** START OF RECORDS SUPPLIED **
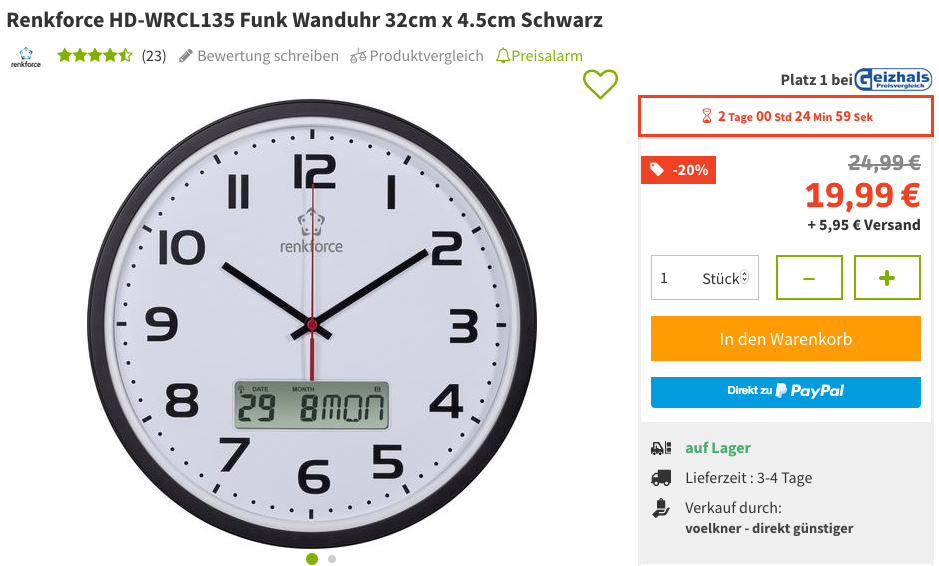This screenshot has height=566, width=939.
Task: Select the first image carousel dot
Action: (312, 559)
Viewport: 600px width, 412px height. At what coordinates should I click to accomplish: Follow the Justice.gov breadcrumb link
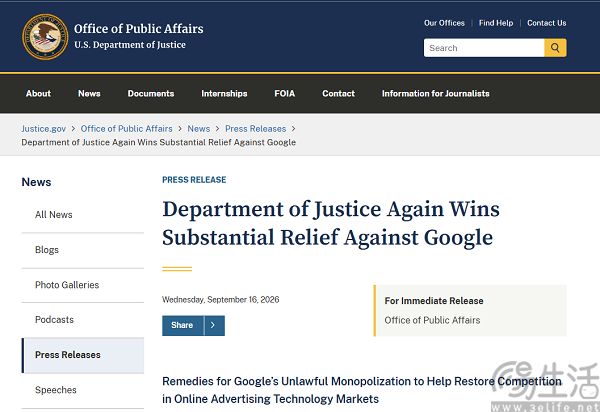pyautogui.click(x=44, y=129)
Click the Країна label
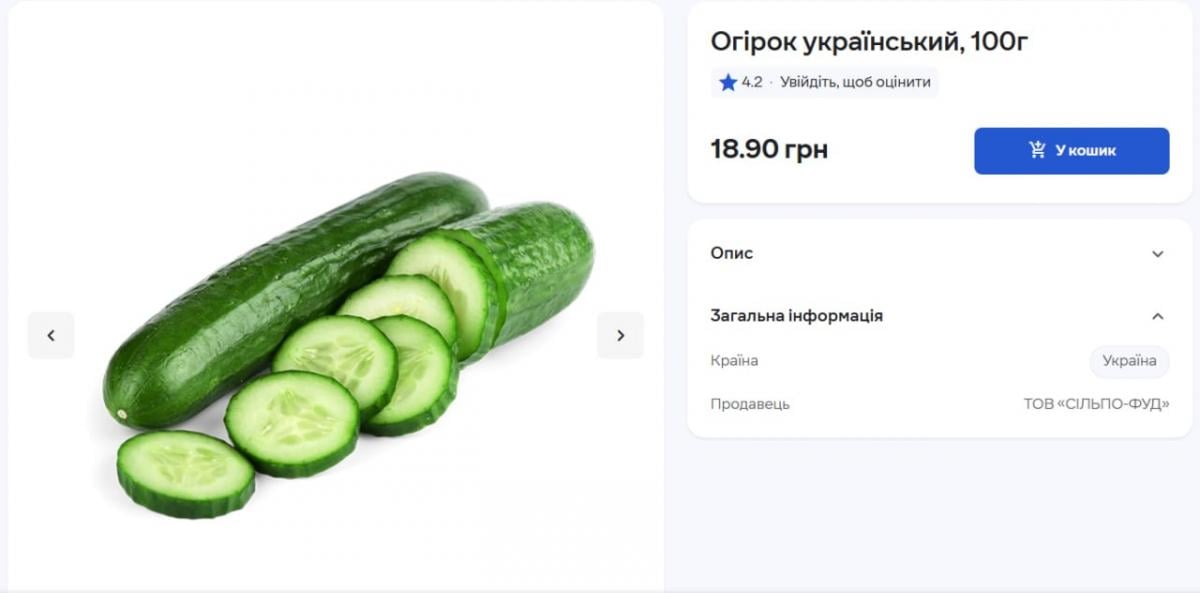This screenshot has width=1200, height=593. coord(735,361)
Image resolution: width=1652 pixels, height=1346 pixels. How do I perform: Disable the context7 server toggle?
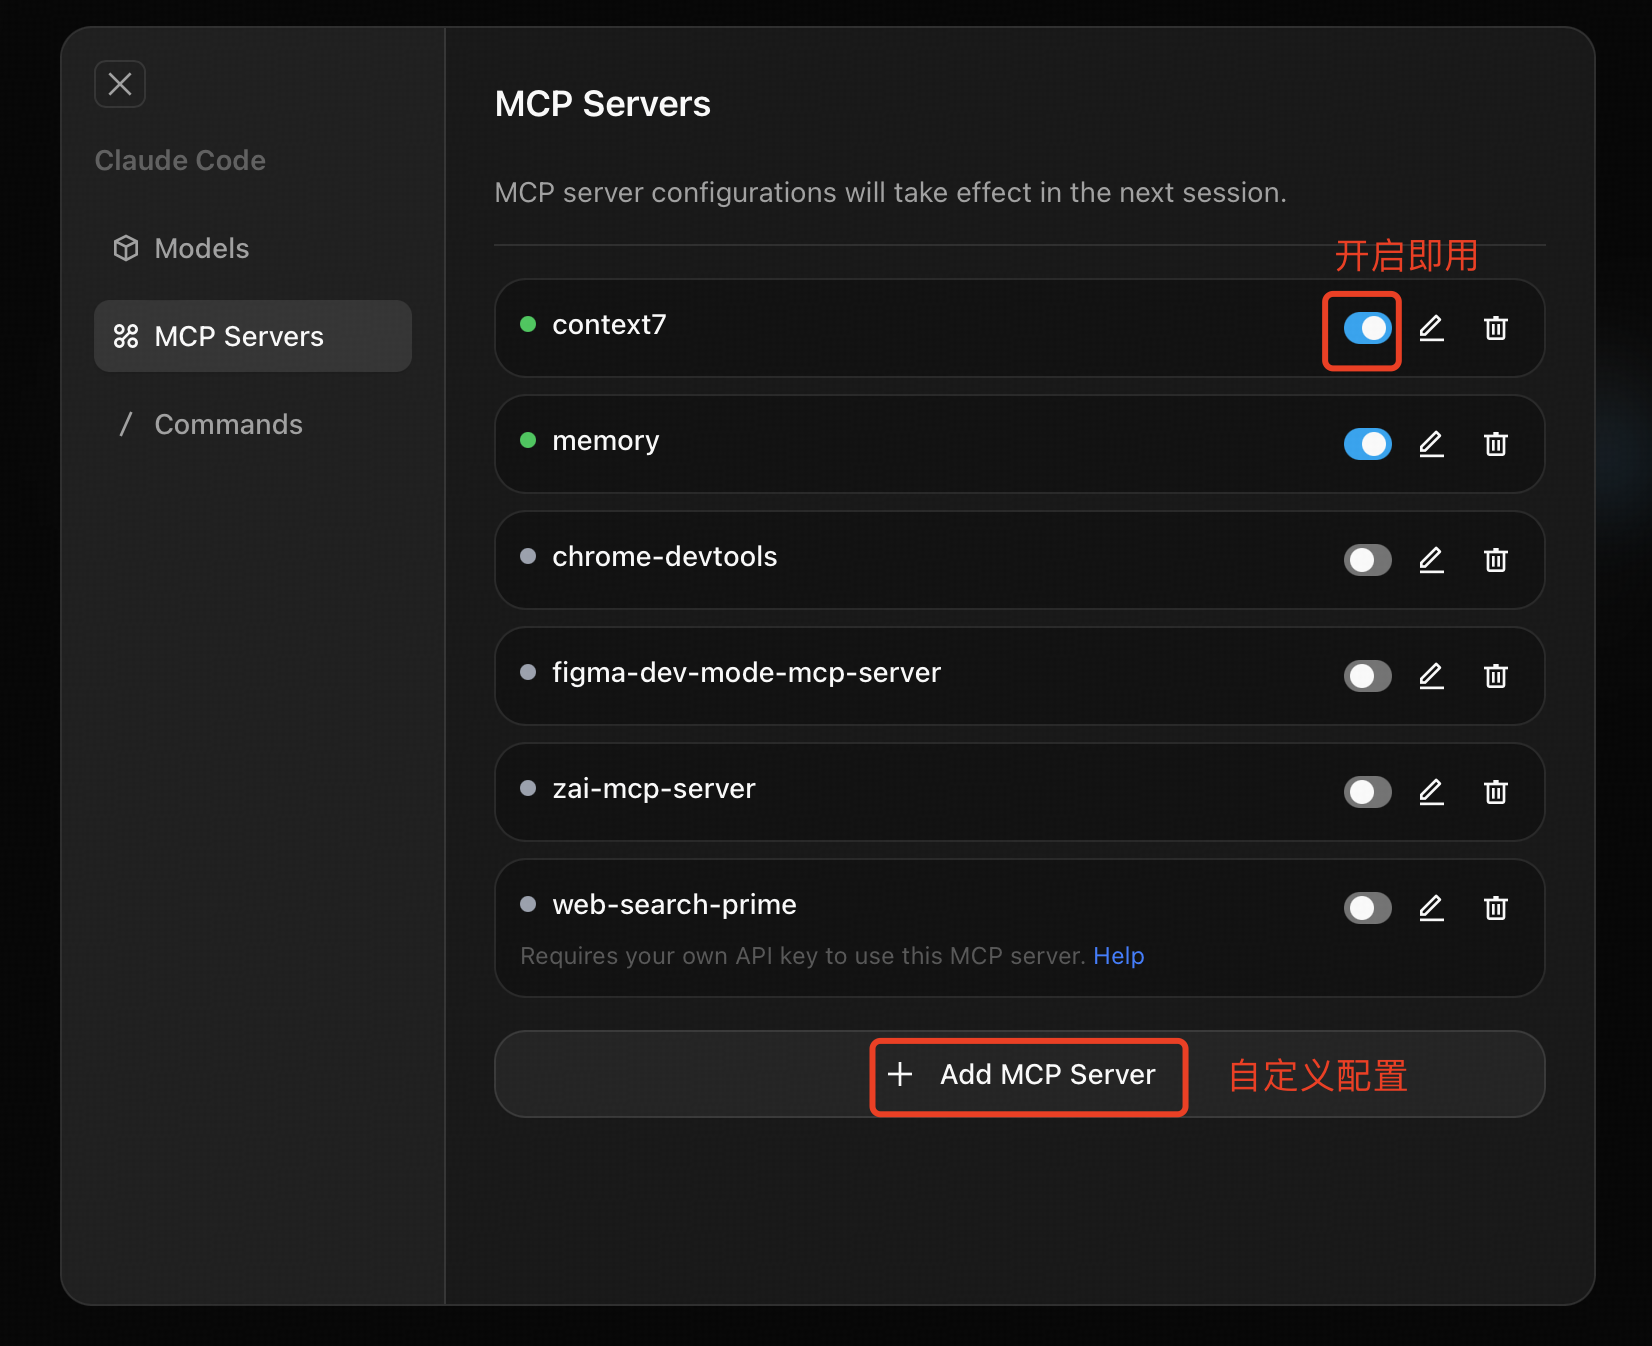point(1367,328)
** END OF RECORDS SUPPLIED **
> _WHAT NEEDS TO BE DONE_
Render the lines above as a Markdown table with the columns Number and Line, one row per line and no rows for blank lines. Leave the pictures out.

> _WORKED ANSWER_
| Number | Line |
|---|---|
| 1 | This screenshot has height=566, width=939. |
| 2 | Task: Select the first image carousel dot |
| 3 | Action: (312, 559) |
| 4 | Viewport: 600px width, 412px height. At what coordinates should I click to accomplish: Follow the Justice.gov breadcrumb link |
| 5 | pyautogui.click(x=44, y=129) |
| 6 | Click the Країна label |
| 7 | This screenshot has width=1200, height=593. coord(735,361) |
| 8 | Image resolution: width=1652 pixels, height=1346 pixels. How do I perform: Disable the context7 server toggle? |
| 9 | point(1367,328) |